Before answering, work out how many lines below contain the string "screenshot"; the reply is that number alone.

+ + + + + + +

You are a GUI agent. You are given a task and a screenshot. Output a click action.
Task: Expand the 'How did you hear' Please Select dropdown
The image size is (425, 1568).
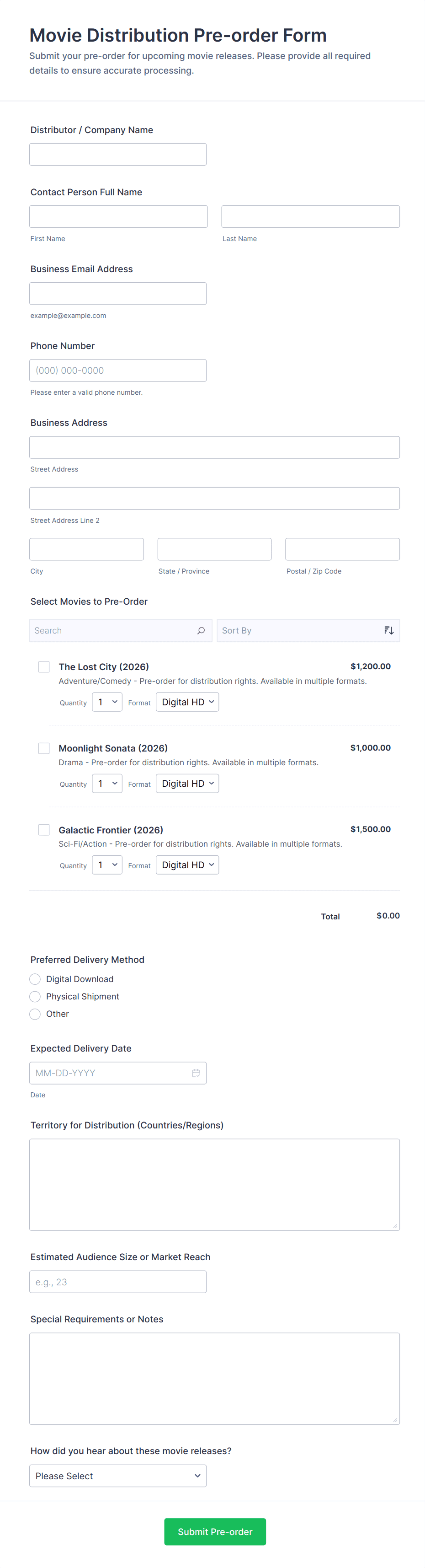(118, 1476)
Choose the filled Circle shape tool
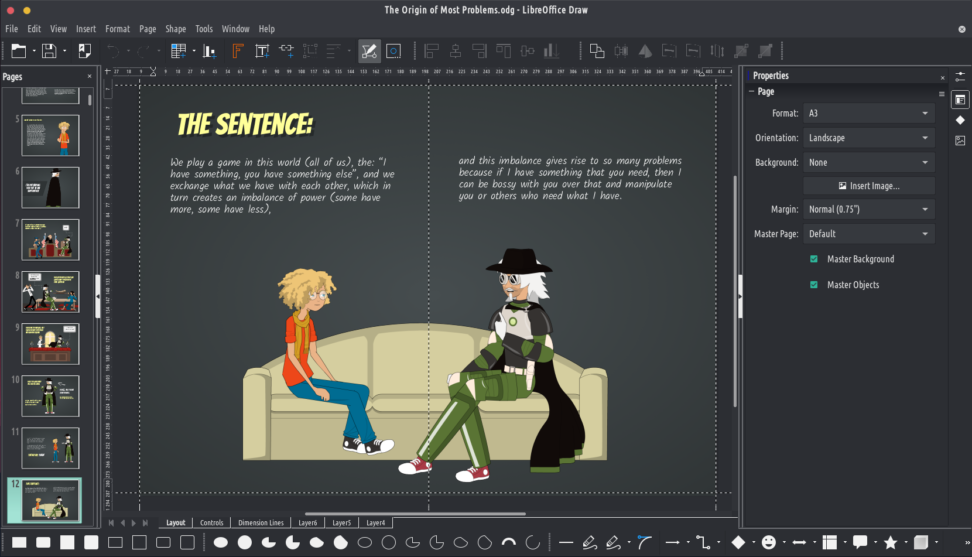Screen dimensions: 972x557 tap(244, 542)
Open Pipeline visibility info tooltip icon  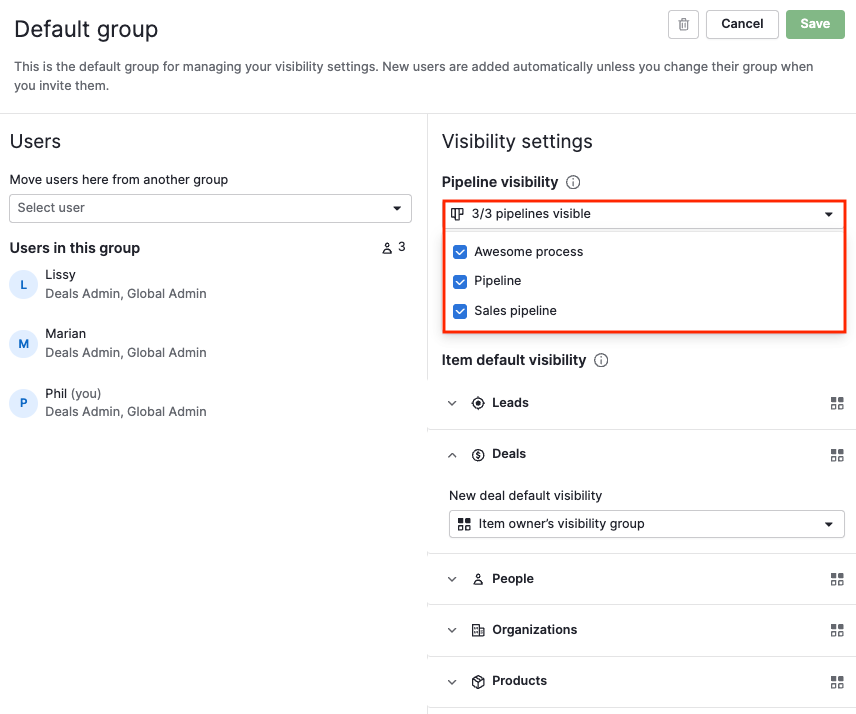[573, 182]
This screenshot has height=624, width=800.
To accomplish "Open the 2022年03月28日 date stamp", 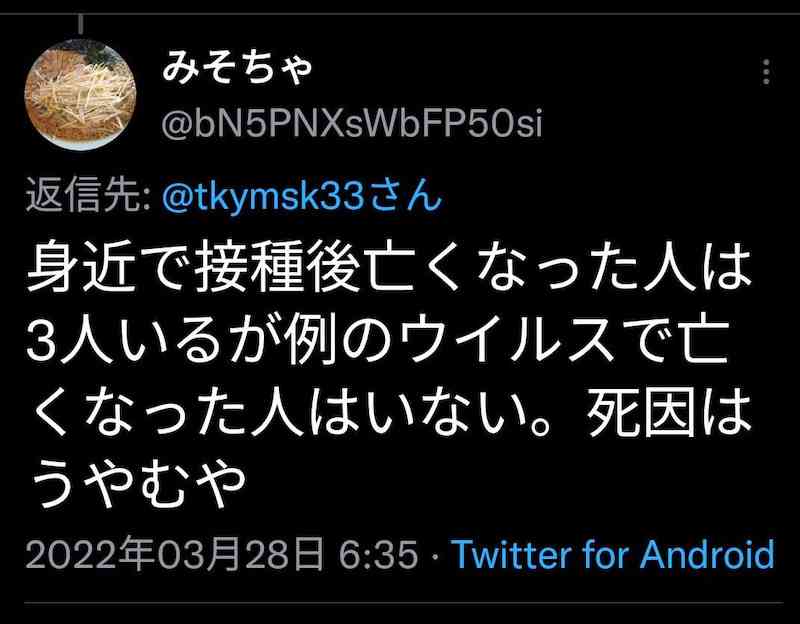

+ + + + + + +

▶ [Answer for the task]: 2